256 bit encryption for DTLS-SRTP


Our customer has requirement of having 256 bit encryption for webrtc data.

What are the steps to make this happen? Is it possible? I’m ok to make code changes myself and share it back to the community, if I get it working.

Isn’t it already using at least 1024 key length?

tls ciphers depends both on client and server. If you tcpdump dtls exchange, you’ll see that firefox and chromium don’t offer the same ciphers in the client hello (Firefox offer more advanced ones - I think that ChaCha is rating 256 on key size).
In my server case, server code picks the same cipher with both browsers (AES128) - but it could depend on the java version, and possibly the certificates installed. I have never seen any doc on the specific Jitsi subject, but there could be info about generic Java servers with web clients that could be adapted.

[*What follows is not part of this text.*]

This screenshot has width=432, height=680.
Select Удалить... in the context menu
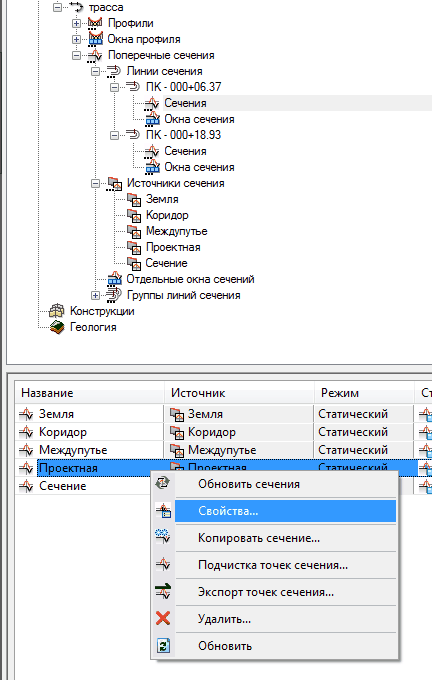click(224, 619)
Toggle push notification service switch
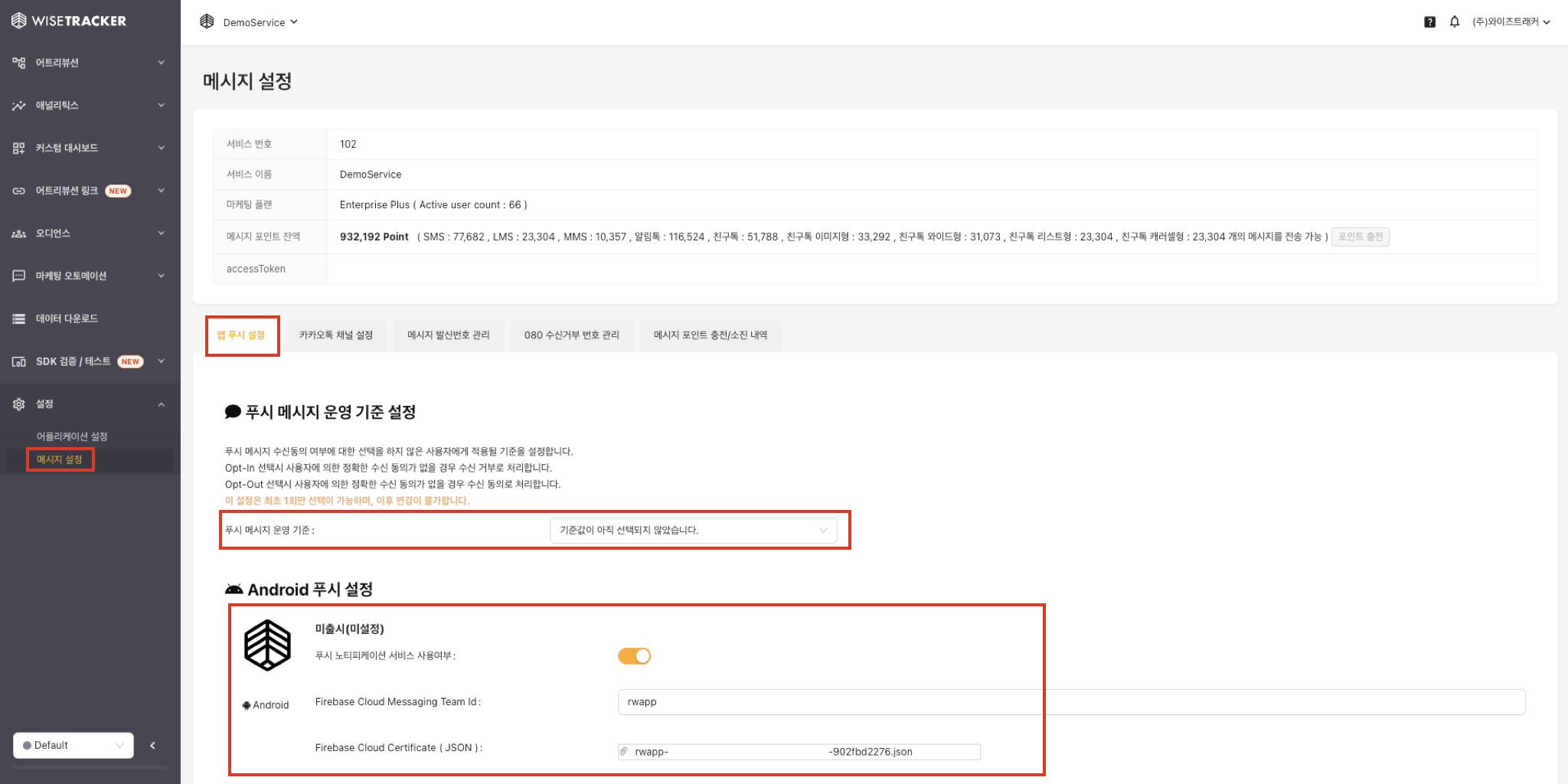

As the link states, chrome uses 128 bit ECDSA keys. 1024 RSA keys are not as secure. And it is about DTLS. I already successfully changed DTLS encryption of video bridge to 256 bit.

Video is encrypted with SRTP (I had wrote it wrong on title), jitsi videobridge supports only 128 bit encryption ATM. Both chrome and Firefox can support 256 bit also. https://tokbox.com/developer/guides/advanced-media-stream-encryption/

Can I modify the title somehow to have DTLS-SRTP instead of dtls-rctp?

Calling the cavalry @Jonathan_Lennox @bbaldino any thoughts on this? Thanks.

Jonathan can probably give a more complete answer, but the code where we list SRTP protection profiles is here

We’d first need to support AES-GCM SRTP – there’s no DTLS/SRTP codepoint for negotiation of 256-bit AES-CM encryption.

That’s on my to-do list to add, though. (Most of the work would be in the jitsi-srtp module.)

Once that’s done supporting 256-bit AES/GCM SRTP would be pretty straightforward, assuming browsers also support it.

That’s how far I got with my research. With further research: javax.crypto seems to have support for AES GCM, so I will give a try for it.

Also I took a look into jitsi-srtp, was easy to read and we’ll documented code, so doesn’t seem to be too hard to implement.